Un eSport politiquement correct

L’eSport n’est pourtant pas né ex-nihilo. « C’est un sujet à la mode. En fait, les compétitions de jeux vidéo existent pratiquement depuis la naissance même des jeux ! Dans les années 80, les championnats du monde de Space Invader aux États-Unis remplissaient des hangars et la dotation atteignait déjà les 10 000 dollars », explique Cédric Page, directeur général gaming chez Webedia, initiateur dès 2002 de Millenium, une structure dédiée à l’eSport.

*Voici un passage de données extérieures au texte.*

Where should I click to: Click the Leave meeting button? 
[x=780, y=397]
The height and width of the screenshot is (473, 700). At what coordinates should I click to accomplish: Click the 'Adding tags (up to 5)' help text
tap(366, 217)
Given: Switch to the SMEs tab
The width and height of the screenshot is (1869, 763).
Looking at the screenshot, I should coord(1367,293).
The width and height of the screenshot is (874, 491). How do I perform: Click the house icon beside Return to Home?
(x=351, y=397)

Si les championnats du monde du jeu vidéo remplissaient déjà Bercy en 2006, la popularité de l’eSport s’est accélérée grâce à l’essor de la vidéo en ligne dès 2011-2012, éveillant du coup les appétits des annonceurs et la curiosité des médias, en mal d’audience jeune. Avec un versant professionnel très comparable à celui des sports traditionnels (joueurs professionnels, analystes, commentateurs spécialisés, etc.), des tournois ou des shows portés par des marques (Samsung, Intel, Coca-Cola), l’eSport tient de l’événementiel et réunit dans son histoire les piliers incontournables que sont les organisateurs de tournois.

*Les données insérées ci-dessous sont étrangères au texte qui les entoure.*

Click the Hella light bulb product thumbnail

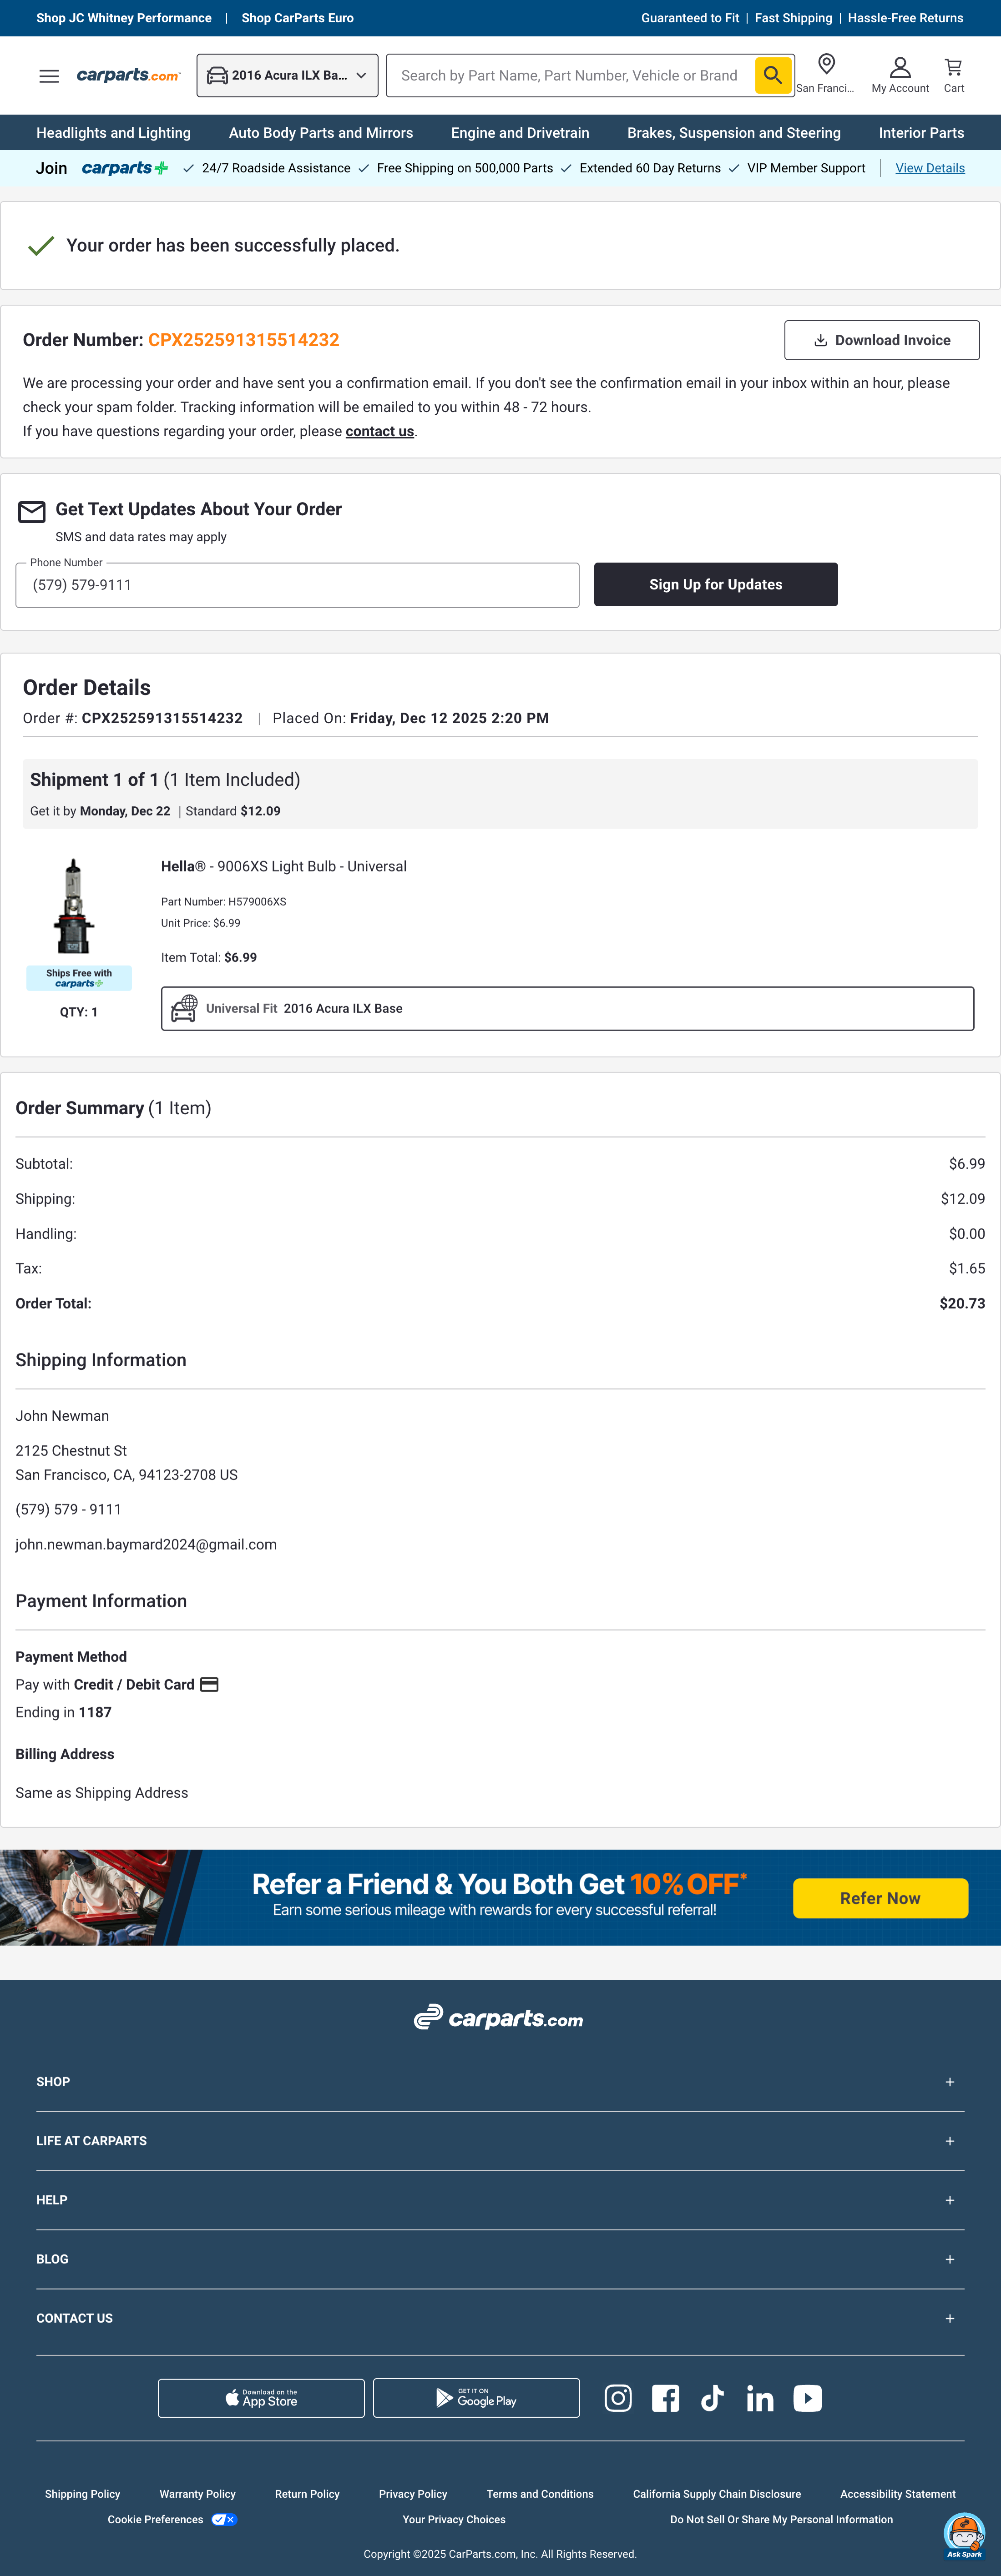click(x=74, y=906)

Et comme tout sport, le versant amateur est aussi extrêmement important. S’il est pourvoyeur de talents, il est surtout composé de tous les fans qui lui permettent d’avoir une existence économique viable. L’eSport a en effet cette particularité, reflet de son aspect digital : il a « pris vie » grâce à ses communautés, elles-mêmes structurées autour d’un jeu ou d’un tournoi.

« J’ai vécu l’eSport du temps de l’entre-soi. On se disait alors qu’il n’y avait pas de raison qu’il existe des communautés de foot ou d’autre sport et que nous ne puissions pas en créer une autour des jeux qui nous passionnaient. Aujourd’hui, nous sommes dans un modèle où l’on s’apparente à celui du sport traditionnel ou du spectacle », ajoute Cédric Page.

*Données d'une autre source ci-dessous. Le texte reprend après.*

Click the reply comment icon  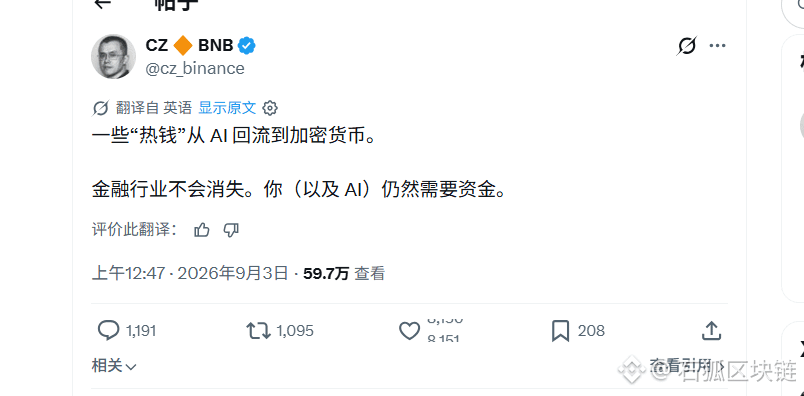click(108, 331)
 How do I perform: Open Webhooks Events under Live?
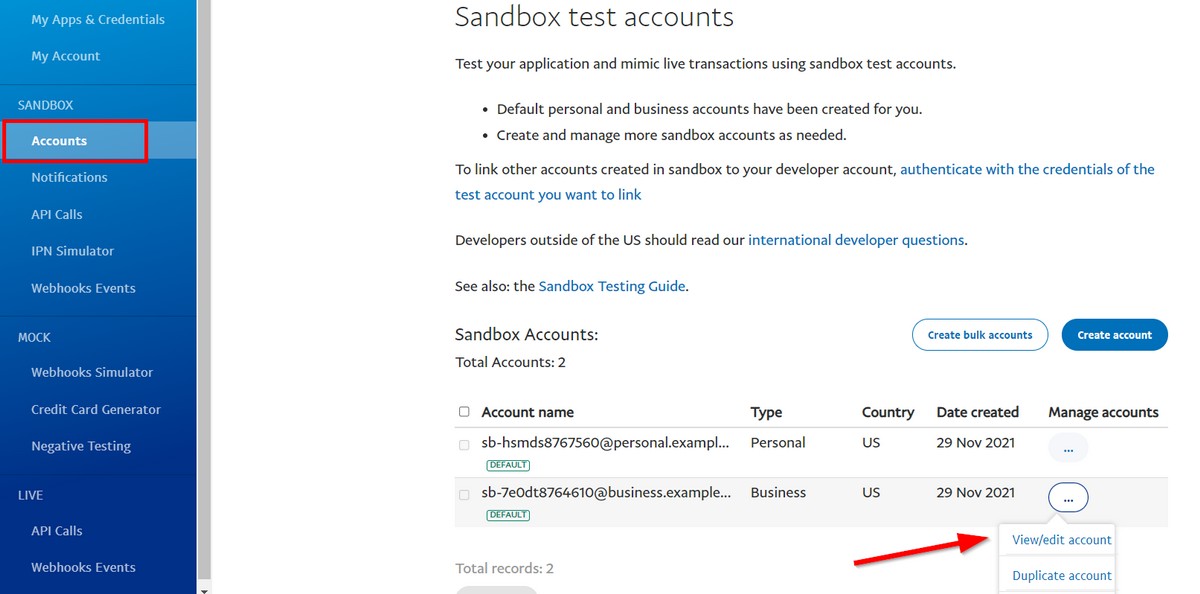85,567
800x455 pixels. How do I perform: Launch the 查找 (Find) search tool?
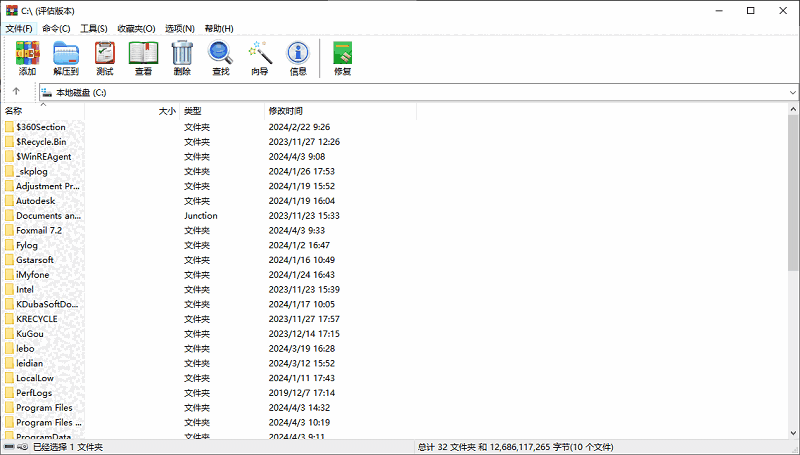click(221, 58)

Ces communautés se retrouvent autour de nouveaux influenceurs que sont les joueurs professionnels. Animer ces millions de fans est d’ailleurs l’une des parties importantes du travail du joueur professionnel ; il se doit à ses admirateurs et garde le lien via les réseaux sociaux.

 « En 2010, les Coréens estimaient que la France avait dix ans de retard dans l’eSport ! Nous avons aujourd’hui une base de sociétés, dotée de réelles expertises. Elles génèrent des revenus et sont dirigées par des personnes qui connaissent leur sujet. L’eSport a été fortement crédibilisé grâce au rapport parlementaire du sénateur Jérôme Durain et du député Rudy Salles, accompagné d’une importante campagne médiatique », souligne Samy Ouerfelli, directeur général en France de l’Electronic Sports League (ESL, Turtle Entertainment), une des sociétés phares du marché de l’eSport.

En France, grâce à un lobbying intelligent porté par les professionnels de l’eSport (regroupés depuis avril 2016 au sein de l’association France eSports) et le Syndicat des éditeurs de logiciels de loisirs (SELL), le jeu vidéo et sa pratique professionnelle sont dorénavant inscrits dans la loi pour la République numérique (article 42), votée le 25 novembre 2016. En créant un statut de joueur professionnel, encadrant juridiquement leurs contrats, les professionnels de l’eSport entrent dans une nouvelle ère. Cette étape rassure les néophytes et les investisseurs, tout en intégrant socialement les loisirs numériques des citoyens « digital natives », les très convoités Millennials.

 

Monétiser à tout prix un contenu diffusé gratuitement

Près d’un internaute sur deux de plus de 15 ans a entendu parler de l’eSport au cours de décembre 2016 selon Médiamétrie. L’amateur-type est un homme entre 15 et 34 ans, de classe moyenne-supérieure. Plus d’un quart de ces internautes (26,9 %) déclarent d’ailleurs vouloir suivre une compétition d’eSport. Ce taux de participation atteint même 44,2 %, chez les hommes de 15 à 34 ans.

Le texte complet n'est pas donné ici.